> _WORK REQUIRED_: The entries are to be repeated verbatim, with nothing left out.

> _SOURCE MATERIAL_:
%%

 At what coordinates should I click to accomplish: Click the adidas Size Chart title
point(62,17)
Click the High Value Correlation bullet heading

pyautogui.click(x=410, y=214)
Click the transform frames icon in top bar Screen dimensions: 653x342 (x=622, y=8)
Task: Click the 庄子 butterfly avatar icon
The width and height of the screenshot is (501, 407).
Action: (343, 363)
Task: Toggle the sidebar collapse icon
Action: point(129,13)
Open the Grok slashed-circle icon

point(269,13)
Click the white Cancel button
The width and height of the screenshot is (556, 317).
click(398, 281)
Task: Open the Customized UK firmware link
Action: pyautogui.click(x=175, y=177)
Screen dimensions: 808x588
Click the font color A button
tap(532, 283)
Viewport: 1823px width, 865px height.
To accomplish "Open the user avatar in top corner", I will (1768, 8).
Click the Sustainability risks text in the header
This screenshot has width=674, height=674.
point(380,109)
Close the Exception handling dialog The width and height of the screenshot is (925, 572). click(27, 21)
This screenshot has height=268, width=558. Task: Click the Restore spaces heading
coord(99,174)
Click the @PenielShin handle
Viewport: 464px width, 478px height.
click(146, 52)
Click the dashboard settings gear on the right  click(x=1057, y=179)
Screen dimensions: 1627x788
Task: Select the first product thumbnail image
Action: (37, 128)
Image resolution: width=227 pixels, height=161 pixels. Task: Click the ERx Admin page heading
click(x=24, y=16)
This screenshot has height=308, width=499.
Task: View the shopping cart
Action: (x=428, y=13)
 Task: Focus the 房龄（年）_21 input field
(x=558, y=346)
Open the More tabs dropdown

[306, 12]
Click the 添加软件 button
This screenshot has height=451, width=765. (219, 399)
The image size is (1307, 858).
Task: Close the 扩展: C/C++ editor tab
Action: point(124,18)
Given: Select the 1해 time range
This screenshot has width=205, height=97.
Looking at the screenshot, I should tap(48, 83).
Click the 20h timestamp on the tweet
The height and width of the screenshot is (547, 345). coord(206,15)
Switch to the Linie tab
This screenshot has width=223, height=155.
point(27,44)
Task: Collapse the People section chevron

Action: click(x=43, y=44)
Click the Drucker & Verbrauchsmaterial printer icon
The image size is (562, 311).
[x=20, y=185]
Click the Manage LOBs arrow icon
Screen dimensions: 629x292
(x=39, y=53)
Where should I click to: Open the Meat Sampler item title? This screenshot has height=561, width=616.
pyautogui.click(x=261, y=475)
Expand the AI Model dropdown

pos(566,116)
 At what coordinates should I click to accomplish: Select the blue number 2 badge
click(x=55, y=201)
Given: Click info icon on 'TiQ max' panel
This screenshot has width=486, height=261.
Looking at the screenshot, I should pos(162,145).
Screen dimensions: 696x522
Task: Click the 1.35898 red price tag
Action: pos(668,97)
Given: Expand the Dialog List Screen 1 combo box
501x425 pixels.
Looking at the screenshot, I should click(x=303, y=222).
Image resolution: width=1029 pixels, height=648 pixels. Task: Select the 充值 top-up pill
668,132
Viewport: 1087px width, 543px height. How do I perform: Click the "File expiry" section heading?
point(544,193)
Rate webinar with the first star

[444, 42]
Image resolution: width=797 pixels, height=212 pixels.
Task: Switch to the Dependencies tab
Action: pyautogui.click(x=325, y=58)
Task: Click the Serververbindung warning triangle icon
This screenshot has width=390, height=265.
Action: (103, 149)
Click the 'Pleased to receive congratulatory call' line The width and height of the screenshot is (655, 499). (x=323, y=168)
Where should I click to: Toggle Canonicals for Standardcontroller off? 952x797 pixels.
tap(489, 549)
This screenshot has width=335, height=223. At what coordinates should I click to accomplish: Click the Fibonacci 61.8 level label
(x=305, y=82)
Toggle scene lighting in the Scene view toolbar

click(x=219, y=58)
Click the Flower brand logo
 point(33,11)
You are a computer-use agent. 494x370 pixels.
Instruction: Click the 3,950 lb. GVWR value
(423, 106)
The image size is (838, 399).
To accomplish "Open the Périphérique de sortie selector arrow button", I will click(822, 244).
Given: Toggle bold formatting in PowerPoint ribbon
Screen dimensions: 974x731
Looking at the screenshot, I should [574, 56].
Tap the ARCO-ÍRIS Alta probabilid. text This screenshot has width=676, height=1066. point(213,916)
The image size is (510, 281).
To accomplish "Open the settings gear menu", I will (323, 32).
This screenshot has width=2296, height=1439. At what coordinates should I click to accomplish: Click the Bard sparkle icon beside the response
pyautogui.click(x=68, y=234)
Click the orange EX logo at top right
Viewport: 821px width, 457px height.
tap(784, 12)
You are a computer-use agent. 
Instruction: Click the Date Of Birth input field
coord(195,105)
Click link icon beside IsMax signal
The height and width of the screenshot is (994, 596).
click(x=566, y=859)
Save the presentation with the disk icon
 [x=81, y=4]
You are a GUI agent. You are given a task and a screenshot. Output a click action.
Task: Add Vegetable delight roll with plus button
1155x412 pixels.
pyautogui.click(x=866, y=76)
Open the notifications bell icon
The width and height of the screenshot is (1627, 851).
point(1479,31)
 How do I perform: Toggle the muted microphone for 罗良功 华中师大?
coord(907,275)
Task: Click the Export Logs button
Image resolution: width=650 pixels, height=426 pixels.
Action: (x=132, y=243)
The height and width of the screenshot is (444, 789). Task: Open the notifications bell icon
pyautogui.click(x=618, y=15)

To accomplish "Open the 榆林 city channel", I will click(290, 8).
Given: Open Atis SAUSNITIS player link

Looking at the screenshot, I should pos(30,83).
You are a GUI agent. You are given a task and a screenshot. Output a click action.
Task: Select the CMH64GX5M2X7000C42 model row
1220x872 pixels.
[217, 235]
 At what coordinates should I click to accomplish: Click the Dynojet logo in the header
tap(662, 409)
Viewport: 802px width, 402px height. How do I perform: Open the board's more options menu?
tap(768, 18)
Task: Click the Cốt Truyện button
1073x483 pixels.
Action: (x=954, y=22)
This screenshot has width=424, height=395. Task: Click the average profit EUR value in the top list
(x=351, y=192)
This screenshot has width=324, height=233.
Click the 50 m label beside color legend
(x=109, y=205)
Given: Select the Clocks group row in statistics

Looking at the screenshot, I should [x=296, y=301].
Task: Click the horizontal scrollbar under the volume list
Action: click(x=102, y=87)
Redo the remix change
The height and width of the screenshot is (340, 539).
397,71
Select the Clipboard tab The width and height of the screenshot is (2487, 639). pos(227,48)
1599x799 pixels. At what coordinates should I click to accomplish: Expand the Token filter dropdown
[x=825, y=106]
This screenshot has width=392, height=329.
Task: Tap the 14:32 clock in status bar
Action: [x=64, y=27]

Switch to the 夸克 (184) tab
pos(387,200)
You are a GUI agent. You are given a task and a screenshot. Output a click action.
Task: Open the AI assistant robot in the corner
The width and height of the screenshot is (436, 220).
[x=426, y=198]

%%

> _RESULT_:
 At what coordinates should I click to accomplish: Click the adidas Size Chart title
point(62,17)
Click the High Value Correlation bullet heading

pyautogui.click(x=410, y=214)
Click the transform frames icon in top bar Screen dimensions: 653x342 (x=622, y=8)
Task: Click the 庄子 butterfly avatar icon
The width and height of the screenshot is (501, 407).
Action: (343, 363)
Task: Toggle the sidebar collapse icon
Action: point(129,13)
Open the Grok slashed-circle icon

point(269,13)
Click the white Cancel button
The width and height of the screenshot is (556, 317).
click(398, 281)
Task: Open the Customized UK firmware link
Action: pyautogui.click(x=175, y=177)
Screen dimensions: 808x588
Click the font color A button
tap(532, 283)
Viewport: 1823px width, 865px height.
To accomplish "Open the user avatar in top corner", I will (1768, 8).
Click the Sustainability risks text in the header
This screenshot has width=674, height=674.
point(380,109)
Close the Exception handling dialog The width and height of the screenshot is (925, 572). click(27, 21)
This screenshot has height=268, width=558. Task: Click the Restore spaces heading
coord(99,174)
Click the @PenielShin handle
Viewport: 464px width, 478px height.
click(146, 52)
Click the dashboard settings gear on the right  click(x=1057, y=179)
Screen dimensions: 1627x788
Task: Select the first product thumbnail image
Action: (37, 128)
Image resolution: width=227 pixels, height=161 pixels. Task: Click the ERx Admin page heading
click(x=24, y=16)
This screenshot has height=308, width=499.
Task: View the shopping cart
Action: (x=428, y=13)
 Task: Focus the 房龄（年）_21 input field
(x=558, y=346)
Open the More tabs dropdown

[306, 12]
Click the 添加软件 button
This screenshot has height=451, width=765. (219, 399)
The image size is (1307, 858).
Task: Close the 扩展: C/C++ editor tab
Action: point(124,18)
Given: Select the 1해 time range
This screenshot has width=205, height=97.
Looking at the screenshot, I should tap(48, 83).
Click the 20h timestamp on the tweet
The height and width of the screenshot is (547, 345). coord(206,15)
Switch to the Linie tab
This screenshot has width=223, height=155.
point(27,44)
Task: Collapse the People section chevron

Action: click(x=43, y=44)
Click the Drucker & Verbrauchsmaterial printer icon
The image size is (562, 311).
[x=20, y=185]
Click the Manage LOBs arrow icon
Screen dimensions: 629x292
(x=39, y=53)
Where should I click to: Open the Meat Sampler item title? This screenshot has height=561, width=616.
pyautogui.click(x=261, y=475)
Expand the AI Model dropdown

pos(566,116)
 At what coordinates should I click to accomplish: Select the blue number 2 badge
click(x=55, y=201)
Given: Click info icon on 'TiQ max' panel
This screenshot has width=486, height=261.
Looking at the screenshot, I should pos(162,145).
Screen dimensions: 696x522
Task: Click the 1.35898 red price tag
Action: pos(668,97)
Given: Expand the Dialog List Screen 1 combo box
501x425 pixels.
Looking at the screenshot, I should click(x=303, y=222).
Image resolution: width=1029 pixels, height=648 pixels. Task: Select the 充值 top-up pill
668,132
Viewport: 1087px width, 543px height. How do I perform: Click the "File expiry" section heading?
point(544,193)
Rate webinar with the first star

[444, 42]
Image resolution: width=797 pixels, height=212 pixels.
Task: Switch to the Dependencies tab
Action: pyautogui.click(x=325, y=58)
Task: Click the Serververbindung warning triangle icon
This screenshot has width=390, height=265.
Action: (103, 149)
Click the 'Pleased to receive congratulatory call' line The width and height of the screenshot is (655, 499). (x=323, y=168)
Where should I click to: Toggle Canonicals for Standardcontroller off? 952x797 pixels.
tap(489, 549)
This screenshot has width=335, height=223. At what coordinates should I click to accomplish: Click the Fibonacci 61.8 level label
(x=305, y=82)
Toggle scene lighting in the Scene view toolbar

click(x=219, y=58)
Click the Flower brand logo
 point(33,11)
You are a computer-use agent. 494x370 pixels.
Instruction: Click the 3,950 lb. GVWR value
(423, 106)
The image size is (838, 399).
To accomplish "Open the Périphérique de sortie selector arrow button", I will click(822, 244).
Given: Toggle bold formatting in PowerPoint ribbon
Screen dimensions: 974x731
Looking at the screenshot, I should [574, 56].
Tap the ARCO-ÍRIS Alta probabilid. text This screenshot has width=676, height=1066. point(213,916)
The image size is (510, 281).
To accomplish "Open the settings gear menu", I will (323, 32).
This screenshot has width=2296, height=1439. At what coordinates should I click to accomplish: Click the Bard sparkle icon beside the response
pyautogui.click(x=68, y=234)
Click the orange EX logo at top right
Viewport: 821px width, 457px height.
tap(784, 12)
You are a computer-use agent. 
Instruction: Click the Date Of Birth input field
coord(195,105)
Click link icon beside IsMax signal
The height and width of the screenshot is (994, 596).
click(x=566, y=859)
Save the presentation with the disk icon
 [x=81, y=4]
You are a GUI agent. You are given a task and a screenshot. Output a click action.
Task: Add Vegetable delight roll with plus button
1155x412 pixels.
pyautogui.click(x=866, y=76)
Open the notifications bell icon
The width and height of the screenshot is (1627, 851).
point(1479,31)
 How do I perform: Toggle the muted microphone for 罗良功 华中师大?
coord(907,275)
Task: Click the Export Logs button
Image resolution: width=650 pixels, height=426 pixels.
Action: (x=132, y=243)
The height and width of the screenshot is (444, 789). Task: Open the notifications bell icon
pyautogui.click(x=618, y=15)

To accomplish "Open the 榆林 city channel", I will click(290, 8).
Given: Open Atis SAUSNITIS player link

Looking at the screenshot, I should pos(30,83).
You are a GUI agent. You are given a task and a screenshot. Output a click action.
Task: Select the CMH64GX5M2X7000C42 model row
1220x872 pixels.
[217, 235]
 At what coordinates should I click to accomplish: Click the Dynojet logo in the header
tap(662, 409)
Viewport: 802px width, 402px height. How do I perform: Open the board's more options menu?
tap(768, 18)
Task: Click the Cốt Truyện button
1073x483 pixels.
Action: (x=954, y=22)
This screenshot has width=424, height=395. Task: Click the average profit EUR value in the top list
(x=351, y=192)
This screenshot has width=324, height=233.
Click the 50 m label beside color legend
(x=109, y=205)
Given: Select the Clocks group row in statistics

Looking at the screenshot, I should [x=296, y=301].
Task: Click the horizontal scrollbar under the volume list
Action: click(x=102, y=87)
Redo the remix change
The height and width of the screenshot is (340, 539).
397,71
Select the Clipboard tab The width and height of the screenshot is (2487, 639). pos(227,48)
1599x799 pixels. At what coordinates should I click to accomplish: Expand the Token filter dropdown
[x=825, y=106]
This screenshot has width=392, height=329.
Task: Tap the 14:32 clock in status bar
Action: [x=64, y=27]

Switch to the 夸克 (184) tab
pos(387,200)
You are a GUI agent. You are given a task and a screenshot. Output a click action.
Task: Open the AI assistant robot in the corner
The width and height of the screenshot is (436, 220).
[x=426, y=198]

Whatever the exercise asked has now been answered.